Regarding RFPD Nos. 66 and 68, these requests seek “all documents” regarding communications with “Mohini Chand” (RFPD no. 66) or “Frank Amag” (RFPD no. 68) regarding Defendant during the relevant time period. Plaintiff’s initial response to RFPD No. 66, apart from boilerplate objections, stated that “Plaintiff will produce all responsive documents in Plaintiff’s possession and control, of which Plaintiff is aware, and which may relate to this request.” Plaintiff’s initial response to RFPD No. 68, apart from boilerplate objections, included contradictory statements that Plaintiff would both “produce all responsive documents in Plaintiff’s possession and control,” and also that “Plaintiff currently has no documents responsive to this request.”

The motion to compel is GRANTED as unopposed as to RFPD Nos. 66 and 68. Plaintiff shall provide further verified responses to these RFPDs within 20 days of the date of filing of the final order on this motion. These responses shall clearly state whether any responsive documents are in Plaintiff’s possession or control or not and any responsive documents shall be produced. All objections are waived as unsupported. To the extent Plaintiff claims that any responsive documents in his possession or control are covered by the attorney-client privilege or contain attorney work product, Plaintiff shall produce a privilege log with the further responses.

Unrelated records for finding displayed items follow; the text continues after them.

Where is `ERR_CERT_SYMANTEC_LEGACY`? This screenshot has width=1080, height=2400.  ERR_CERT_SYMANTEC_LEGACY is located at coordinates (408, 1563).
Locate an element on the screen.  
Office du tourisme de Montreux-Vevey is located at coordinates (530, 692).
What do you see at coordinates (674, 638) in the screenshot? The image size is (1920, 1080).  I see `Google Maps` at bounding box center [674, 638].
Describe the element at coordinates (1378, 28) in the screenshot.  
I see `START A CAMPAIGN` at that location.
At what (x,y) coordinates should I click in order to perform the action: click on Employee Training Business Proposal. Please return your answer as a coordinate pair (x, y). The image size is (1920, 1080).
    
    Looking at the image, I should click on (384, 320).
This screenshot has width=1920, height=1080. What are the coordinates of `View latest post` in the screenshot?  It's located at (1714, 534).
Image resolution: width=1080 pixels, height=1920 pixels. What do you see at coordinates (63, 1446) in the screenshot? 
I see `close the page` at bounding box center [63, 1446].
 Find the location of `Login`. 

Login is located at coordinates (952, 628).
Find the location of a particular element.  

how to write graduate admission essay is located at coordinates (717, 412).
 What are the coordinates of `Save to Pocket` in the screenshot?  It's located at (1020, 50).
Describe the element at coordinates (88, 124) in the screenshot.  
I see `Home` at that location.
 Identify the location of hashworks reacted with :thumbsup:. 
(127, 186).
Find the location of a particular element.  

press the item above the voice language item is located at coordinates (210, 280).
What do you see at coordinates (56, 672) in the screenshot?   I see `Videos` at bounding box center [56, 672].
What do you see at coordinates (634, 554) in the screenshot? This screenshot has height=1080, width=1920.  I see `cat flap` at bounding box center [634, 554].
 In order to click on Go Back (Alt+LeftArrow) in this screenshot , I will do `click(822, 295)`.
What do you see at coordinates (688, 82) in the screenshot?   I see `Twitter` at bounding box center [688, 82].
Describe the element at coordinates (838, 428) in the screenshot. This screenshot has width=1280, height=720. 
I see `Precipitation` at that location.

Request for monetary sanctions
In the notice of motion to compel further responses to SIs Defendant requests monetary sanctions against Plaintiff and his counsel in the amount of $6,388.00 “for opposing the Motion without substantial justification.” The notice of motion to compel further responses to RFPDs includes a similar request in the amount of $3,676.00.

The basis for the amount of sanctions sought is set forth in the declaration of Defense Counsel Bednarova in support of both motions. (See Bednarova Decl. at ¶¶ 15-16.) Her declaration indicates that the requested amount of sanctions includes anticipated future billings and expenses. The Court does not award sanctions for anticipated expenses. (See Tucker v. Pacific Bell Mobile Services (2010) 186 Cal.App.4th 1548, 1551 [the court awards sanctions only for expenses actually incurred, not for anticipated expenses].) Accordingly while monetary sanctions are GRANTED the amount awarded is reduced to $7232.00, reflecting the expenses actually incurred in preparing the initial motions.